■ **SET PROBLEM**
Rewrite the lines below with every "screenshot" changed to "screen capture" and everything else left as it is. Do not include the pictures in your answer.

--- Start of LISTED ENTRIES ---

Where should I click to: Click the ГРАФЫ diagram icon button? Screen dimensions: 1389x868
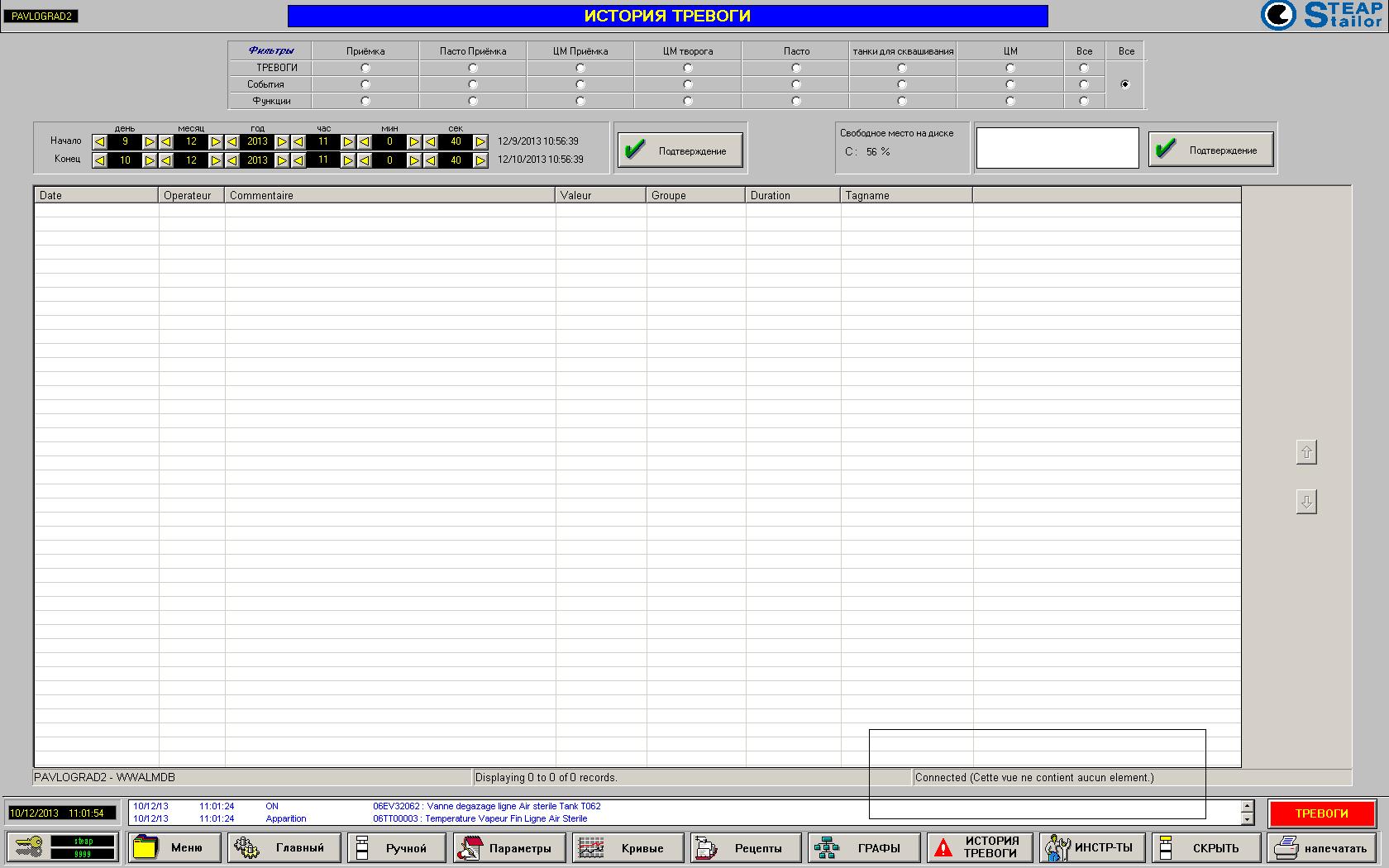pyautogui.click(x=864, y=847)
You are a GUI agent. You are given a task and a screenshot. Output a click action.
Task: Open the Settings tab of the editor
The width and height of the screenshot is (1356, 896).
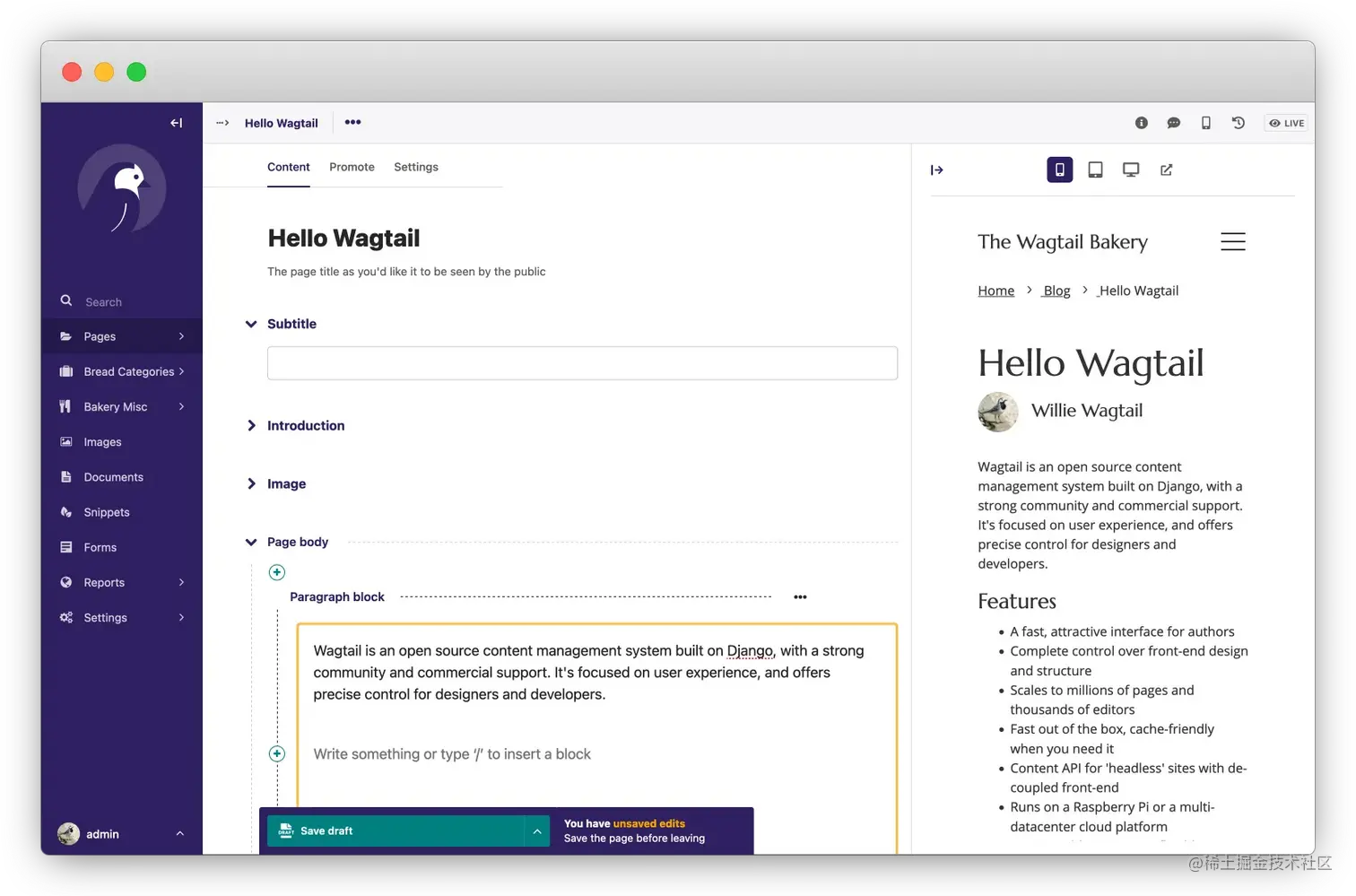415,167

--- End of LISTED ENTRIES ---

■ **RESPONSE TO THE EXERCISE**
Where should I click to: Click the ГРАФЫ diagram icon button? Screen dimensions: 1389x868
pyautogui.click(x=864, y=847)
You are a GUI agent. You are given a task and a screen capture. Output a click action.
Task: Open the Settings tab of the editor
The width and height of the screen capture is (1356, 896).
415,167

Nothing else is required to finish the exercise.